On July 4, 2021 America turned 245 years old. 245 is super old in human years, but many nations have been around a whole lot longer. Still, 245 is worth celebrating! So, Happy Birthday to us!
Of course, some Americans look at current events and our history with deep criticism. They say the American story is about an unfulfilled vision and a pattern of abuse. Others say the American story is about freedom, triumph, and heroes. Maybe it depends on which people and events you choose to highlight?
If you go to your uncle’s 85th birthday party, you don’t have to pretend that his whole life was perfect in order to wish him a happy birthday and honor him. But you also shouldn’t tell everyone he was the most wonderful man you ever met if he had a bad drinking problem. As Kevin DeYoung points out in his podcast on “The Meaning of America,” it is not mutually exclusive to both celebrate and criticize our nation.
As I wrote in the blog “America, Politics & the Christian Faith,” our nation is a great blessing, but far from perfect. Because sin fills every nation of the earth, we can be honest that there is much in our past, and even in our present, to grieve. The injustices in our nation’s history against Native Americans, African Americans, other minority groups, women, and the unborn are shameful. Despite this, America has not gotten it all wrong, so we can and should love our country. But let’s not be shortsighted: America will never be perfect. Let’s be patriotic without being nationalistic. Let’s be thankful as we continue to pray for and strive for justice, peace, equality, and security.

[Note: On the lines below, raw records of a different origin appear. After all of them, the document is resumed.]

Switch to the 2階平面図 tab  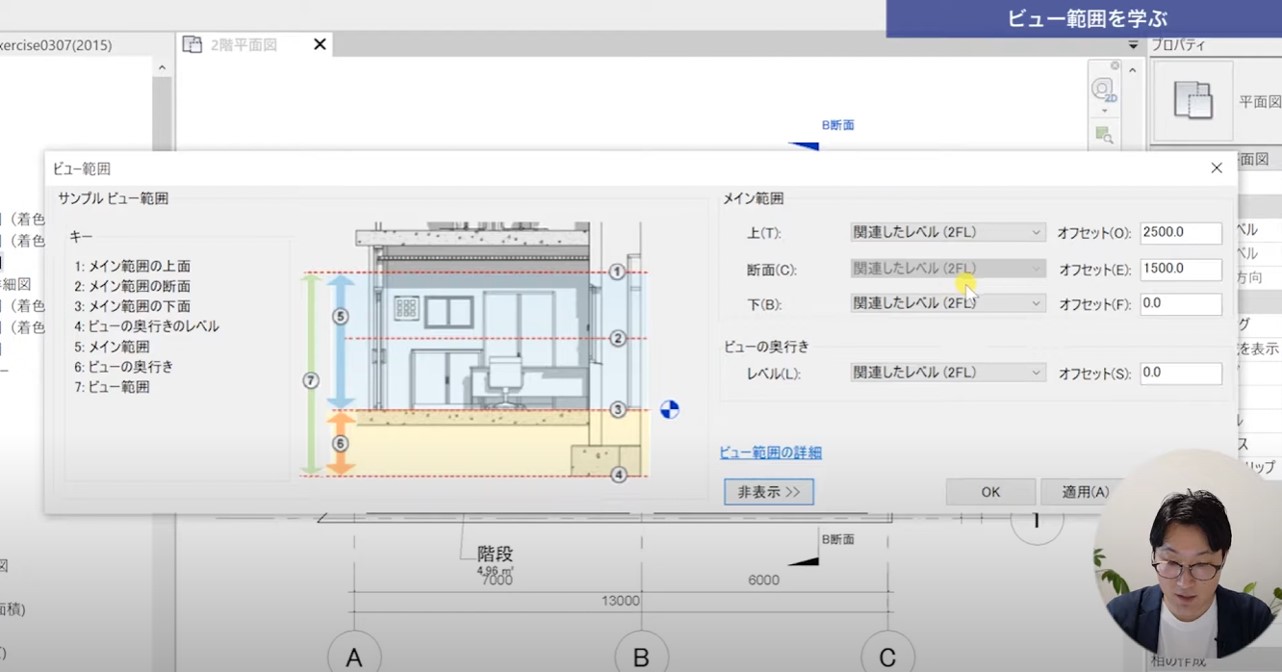pos(244,45)
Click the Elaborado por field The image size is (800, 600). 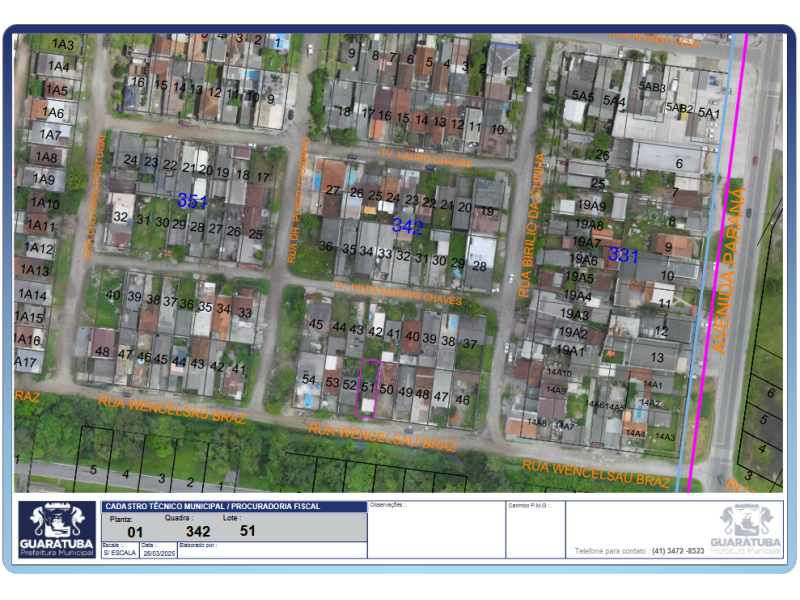click(270, 549)
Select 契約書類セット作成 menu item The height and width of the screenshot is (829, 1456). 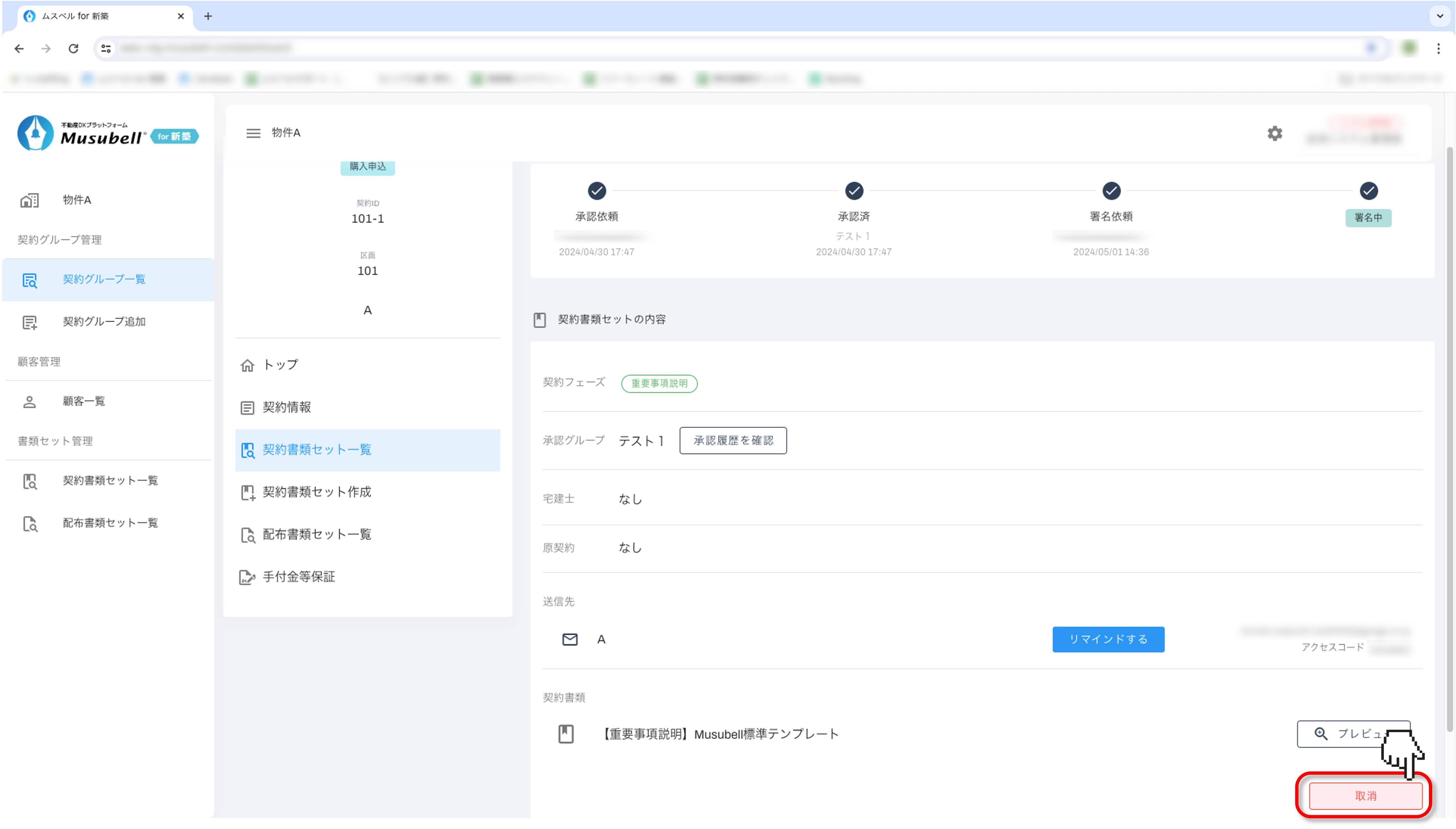pos(317,492)
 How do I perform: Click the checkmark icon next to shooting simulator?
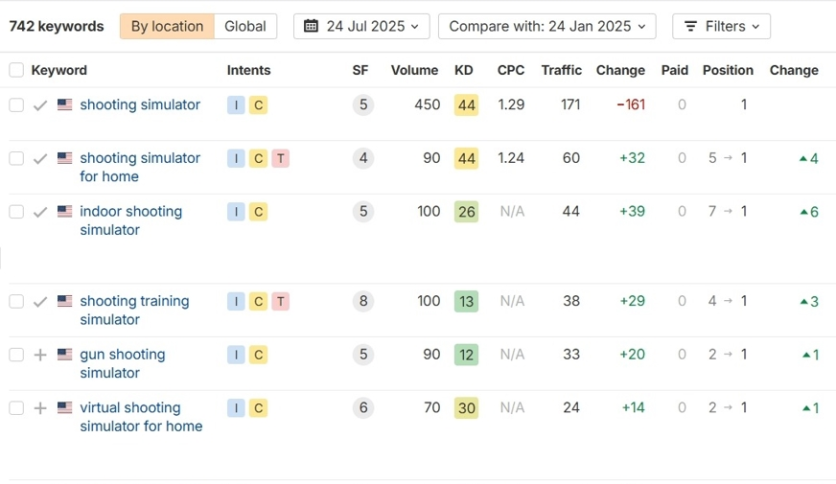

Remember, America is only our temporary home. We live in America – not as citizens of this country – but as ambassadors of God’s kingdom. As we learned in our sermon series “Life in Exile,” we are sojourners, resident aliens on earth. Yes, America is where we live, but from an eternal perspective we are citizens of heaven. We live here temporarily. Our primary identity is as Christians, not Americans. Our primary passion is to honor and proclaim King Jesus.
To be a faithful ambassador means we settle into our home country, but we never get too comfortable because we are waiting for heaven (Phil. 3:20-21). It means we live honorable lives so that people might see God’s glory through us (1 Pet 2:11-12). It means we seek the welfare of our city, because we know that God has a long-term plan (Jer. 29:4-11). It means we carry the message of reconciliation and speak on God’s behalf (1 Cor 5:17-21).
If the followers of Jesus all over the 50 States of our Union took this calling seriously, what might America look like?
I am glad God put me in this nation, and I’m also pretty sure after I enter my eternal home in God’s Kingdom, I’ll immediately forget all about this country. And so I say, “Happy Birthday America!” right after “Come, Lord Jesus!”